=== Exercícios propostos ===
1 > No texto sobre a nova rota marítima saudita, qual é a capacidade máxima da linha que liga Jidá a Salalah e a Djibuti?
2 > Dê continuidade ao texto sobre a nova rota marítima saudita a partir do último parágrafo.

═════ Bloco de texto ═════

Mar Vermelho

Arábia Saudita cria nova rota para contornar crise em Ormuz

Ligação entre Jidá, Salalah e Djibuti expõe o impacto da guerra dos EUA e de “Israel” contra o Irã sobre os aliados do imperialismo na região

A Autoridade Portuária da Arábia Saudita, Mawani, anunciou em 21 de maio a criação de um novo serviço marítimo ligando o Porto Islâmico de Jidá, no Mar Vermelho, ao porto de Salalah, em Omã, e ao Porto de Djibuti, no Chifre da África. A linha terá capacidade para até 1.730 TEUs, unidade equivalente a contêineres de 20 pés, e foi apresentada oficialmente como uma medida para “fortalecer a conectividade” marítima do reino.

O anúncio corre em meio à crise aberta no Estreito de Ormuz, uma das passagens mais importantes do comércio mundial de petróleo, após a ofensiva norte-americana e israelense contra o Irã e a resposta iraniana contra a navegação ligada à agressão imperialista. O cessar-fogo entre Estados Unidos e Irã se mantém desde 7 de abril, mas a situação em Ormuz segue no centro da crise regional.

A nova linha saudita integra uma tentativa de acelerar corredores alternativos pelo Mar Vermelho. Poucos dias antes, a Mawani já havia lançado o serviço Red Sea Express, conectando o porto industrial Rei Fahd, em Yanbu, aos portos de Ain Sokhna, no Egito, e Aqaba, na Jordânia, com capacidade de até 1.100 TEUs.

Na prática, a Arábia Saudita procura reduzir sua dependência das rotas do Golfo Pérsico, onde a pressão militar dos Estados Unidos e de “Israel” contra o Irã produziu um efeito contrário ao desejado: em vez de isolar a República Islâmica, a guerra passou a ameaçar diretamente os interesses econômicos dos próprios aliados norte-americanos no Golfo.

O preço do petróleo permanece acima de 100 dólares o barril, pressionado pela guerra e pelas interrupções no Estreito de Ormuz. O conflito já provocou forte aumento dos custos de energia, rompeu cadeias de suprimentos e afetou empresas em diversos países.

A monarquia saudita também pressiona os Estados Unidos a encerrar o bloqueio contra os portos iranianos e a retomar negociações. A preocupação central é que a continuidade da escalada leve o Irã ou seus aliados regionais, em particular o Ansar Alá, no Iêmen, a atingir também o Estreito de Babelmândebe, que liga o Mar Vermelho ao Golfo de Áden.

═════ Extrato de dados ═════

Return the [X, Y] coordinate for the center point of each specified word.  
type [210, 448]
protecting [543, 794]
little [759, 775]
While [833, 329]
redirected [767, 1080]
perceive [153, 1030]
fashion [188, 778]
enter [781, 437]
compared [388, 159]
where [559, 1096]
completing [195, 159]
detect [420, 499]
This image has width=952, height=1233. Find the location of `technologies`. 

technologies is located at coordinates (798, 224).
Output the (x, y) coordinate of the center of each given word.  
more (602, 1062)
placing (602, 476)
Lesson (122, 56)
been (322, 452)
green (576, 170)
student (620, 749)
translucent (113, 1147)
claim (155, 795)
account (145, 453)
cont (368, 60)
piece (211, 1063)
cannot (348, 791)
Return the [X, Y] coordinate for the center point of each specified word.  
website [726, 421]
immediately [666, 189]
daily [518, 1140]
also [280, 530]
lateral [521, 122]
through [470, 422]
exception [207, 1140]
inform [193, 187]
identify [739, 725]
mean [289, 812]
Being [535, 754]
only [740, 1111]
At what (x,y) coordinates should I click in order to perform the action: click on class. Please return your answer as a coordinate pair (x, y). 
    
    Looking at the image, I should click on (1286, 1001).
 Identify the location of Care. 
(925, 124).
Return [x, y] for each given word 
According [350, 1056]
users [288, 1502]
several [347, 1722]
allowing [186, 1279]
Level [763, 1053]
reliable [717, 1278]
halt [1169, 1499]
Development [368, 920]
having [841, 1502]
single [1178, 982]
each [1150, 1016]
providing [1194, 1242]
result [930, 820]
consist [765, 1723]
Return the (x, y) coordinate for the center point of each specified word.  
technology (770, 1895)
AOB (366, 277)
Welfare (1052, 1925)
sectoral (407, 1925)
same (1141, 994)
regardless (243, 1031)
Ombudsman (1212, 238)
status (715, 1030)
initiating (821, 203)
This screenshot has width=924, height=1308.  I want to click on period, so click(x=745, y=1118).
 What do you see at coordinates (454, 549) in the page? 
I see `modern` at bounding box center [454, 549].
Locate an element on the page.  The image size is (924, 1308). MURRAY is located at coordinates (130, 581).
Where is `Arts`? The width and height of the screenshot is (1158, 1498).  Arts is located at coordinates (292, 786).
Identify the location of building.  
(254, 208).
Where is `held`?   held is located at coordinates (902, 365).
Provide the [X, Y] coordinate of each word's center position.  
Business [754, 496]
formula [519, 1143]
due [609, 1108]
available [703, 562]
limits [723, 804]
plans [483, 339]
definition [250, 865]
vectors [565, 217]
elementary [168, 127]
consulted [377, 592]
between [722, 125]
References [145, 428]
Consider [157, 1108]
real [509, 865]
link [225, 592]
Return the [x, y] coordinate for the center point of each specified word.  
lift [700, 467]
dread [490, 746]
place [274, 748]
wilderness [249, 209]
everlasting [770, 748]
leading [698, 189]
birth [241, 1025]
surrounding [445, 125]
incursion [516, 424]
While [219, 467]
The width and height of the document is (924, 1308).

═════

=== Exercícios resolvidos ===
1 > Até 1.730 TEUs.

2 >
Caso o estreito também seja fechado ou se torne inseguro, a principal alternativa saudita a Ormuz ficaria ameaçada. Autoridades árabes citadas pelo Wall Street Journal demonstraram preocupação justamente com esse cenário, pois a Arábia Saudita depende do porto de Yanbu, no Mar Vermelho, para manter parte de suas exportações de petróleo fora da rota do Golfo Pérsico.

Durante o auge da guerra, a Arábia Saudita teria acionado o oleoduto Leste-Oeste para transportar petróleo até Yanbu, desviando milhões de barris da rota de Ormuz. Os Emirados Árabes Unidos também recorreram a alternativas próprias para escoar petróleo por terminais fora do Golfo, em uma tentativa de reduzir os danos causados pela crise.

Ao mesmo tempo, a disputa pelo Mar Vermelho se intensifica. Emirados Árabes Unidos e “Israel” vêm ampliando sua cooperação militar e de inteligência na região, especialmente no entorno do Iêmen, de Babelmândebe e do arquipélago de Socotra.

A criação de novas rotas sauditas mostra que toda a arquitetura regional montada pelos Estados Unidos, por “Israel” e pelas monarquias do Golfo está sob pressão. A tentativa de atacar e estrangular o Irã acabou transformando as principais vias de comércio de petróleo do mundo em pontos de tensão permanente.